L'entreprise californienne spécialisée dans l'intelligence artificielle avait été reconnue responsable d'avoir téléchargé et conservé sans autorisation plusieurs millions de livres numérisés, afin d'entraîner ses modèles de langage. Cette pratique, qualifiée de contrefaçon par les plaignants, avait conduit à une première audience au cours de laquelle le magistrat avait déjà accordé une validation préliminaire de l'accord, après avoir établi la matérialité des faits.
Le montant total de la transaction, qui s'élève à 1,5 milliard de dollars, devra être réparti entre les auteurs et les maisons d'édition ayant participé à la procédure collective. Les modalités précises de distribution n'ont pas été détaillées dans le jugement rendu public, mais les avocats des parties ont indiqué que les fonds seront alloués en fonction du nombre d'œuvres concernées et de leur usage dans les bases d'apprentissage d'Anthropic.
Un précédent pour l'écosystème de l'IA
Cette affaire s'inscrit dans un contentieux plus vaste opposant les créateurs de contenus aux entreprises d'intelligence artificielle générative. Plusieurs procès similaires sont actuellement en cours aux États-Unis, où des éditeurs et des auteurs accusent des laboratoires comme OpenAI, Meta ou Google d'avoir exploité leurs œuvres sans licence pour perfectionner leurs systèmes.
Le règlement approuvé ne met toutefois pas fin au débat juridique de fond sur la légalité de l'utilisation d'œuvres protégées pour l'entraînement des modèles d'IA. Les termes de l'accord entre Anthropic et les plaignants prévoient que l'entreprise n'aura pas à reconnaître sa responsabilité légale, tout en acceptant de verser les indemnités et de cesser certaines pratiques de collecte de données litigieuses.
Selon des observateurs du secteur, cette issue pourrait encourager d'autres acteurs technologiques à rechercher des compromis afin d'éviter des procès longs et coûteux, dont l'issue est incertaine.
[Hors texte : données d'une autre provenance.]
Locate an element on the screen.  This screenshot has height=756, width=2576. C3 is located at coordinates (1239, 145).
À l'inverse, certains détenteurs de droits pourraient y voir un encouragement à multiplier les actions en justice pour obtenir des compensations financières.
Des réactions partagées
Dans les milieux juridiques, la décision du juge Alsup est perçue comme une étape importante dans la construction d'une jurisprudence relative à l'intelligence artificielle et au droit d'auteur. Le magistrat avait déjà marqué les esprits en 2024 en rendant une ordonnance sévère contre Anthropic, estimant que la copie massive d'ouvrages sans autorisation constituait une violation claire des règles de propriété intellectuelle.
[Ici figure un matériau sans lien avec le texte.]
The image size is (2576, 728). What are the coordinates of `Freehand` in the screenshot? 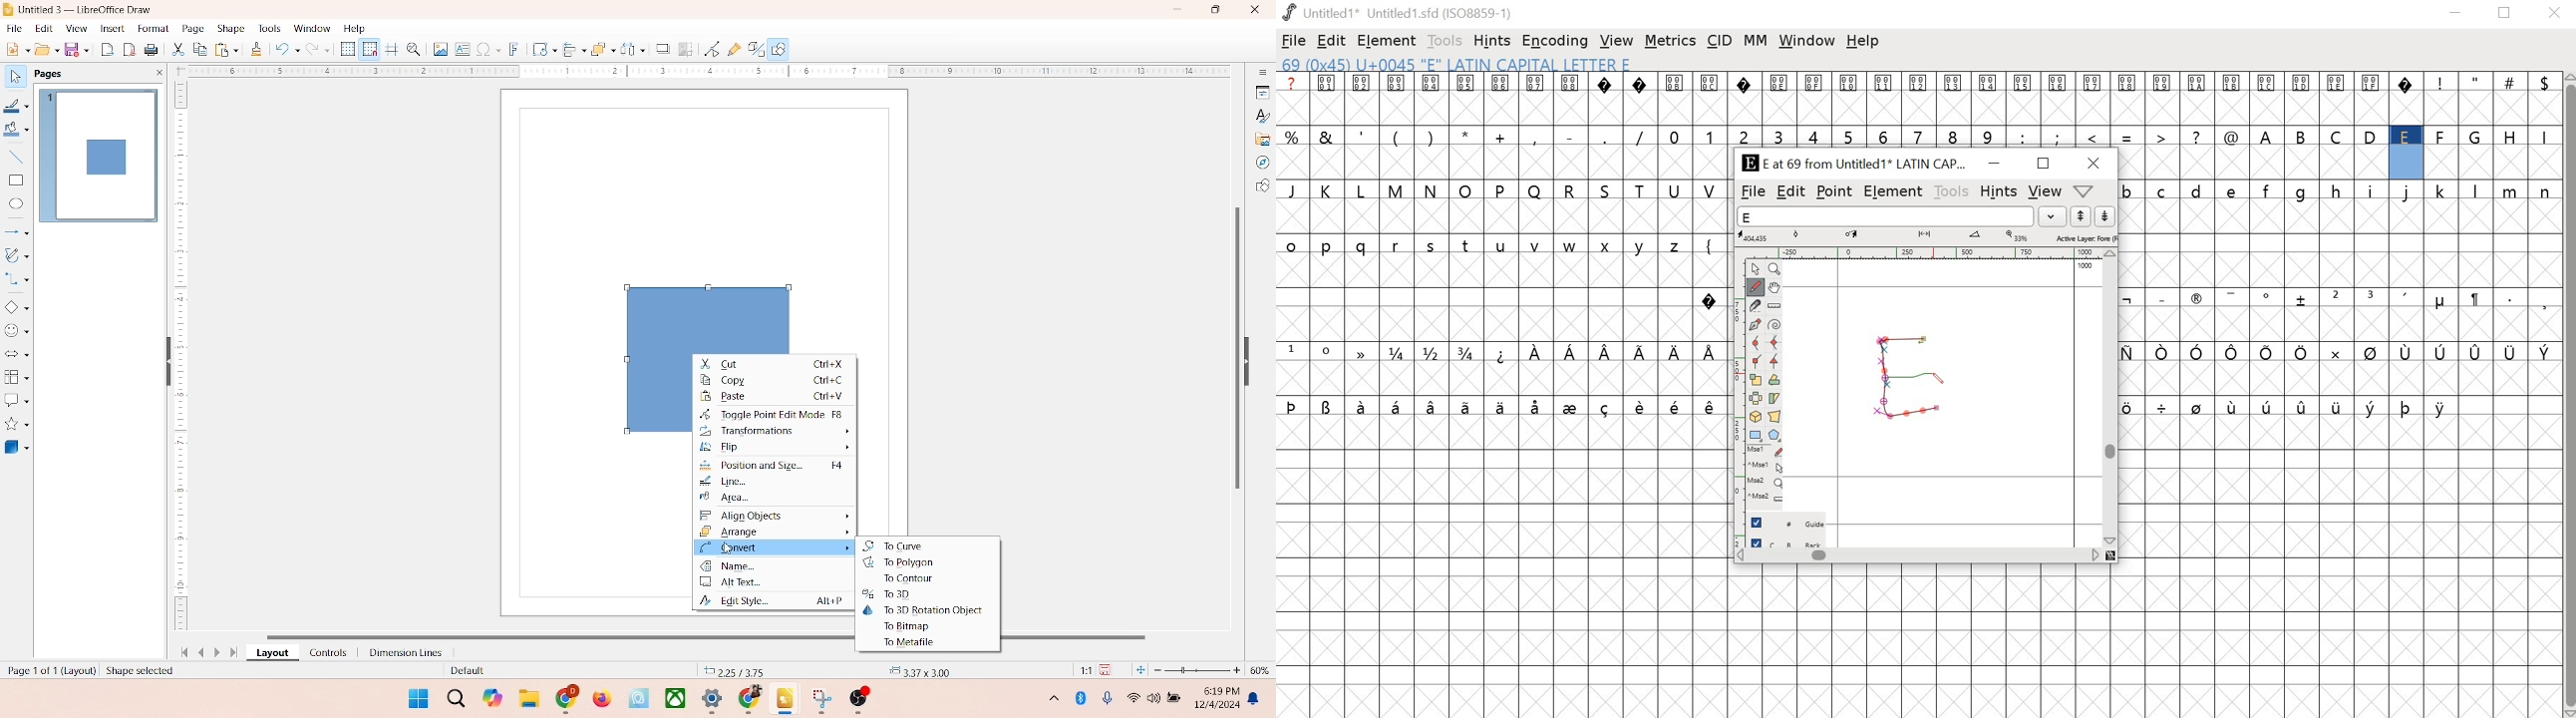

Les plaignants se sont félicités de l'approbation finale, y voyant une reconnaissance des droits des créateurs face à des pratiques industrielles qu'ils jugent abusives. De son côté, Anthropic a réaffirmé son engagement à développer une intelligence artificielle responsable et à collaborer avec les ayants droit pour trouver des solutions durables.
Une somme considérable mais non définitive
Le montant de 1,5 milliard de dollars, bien que colossal, pourrait ne représenter qu'une fraction des coûts totaux auxquels l'industrie devra faire face si d'autres recours aboutissent. Les analystes financiers notent qu'Anthropic dispose de ressources suffisantes pour honorer cet accord, grâce à des levées de fonds récentes estimées à plusieurs milliards.
Alors que le cadre légal sur l'usage des données protégées pour l'entraînement des IA reste flou, le règlement approuvé cette semaine constitue l'un des premiers exemples concrets de réparation financière à grande échelle dans ce domaine. Il pourrait servir de modèle pour les négociations futures, sans pour autant fermer le débat sur la nécessité d'une réforme législative plus large.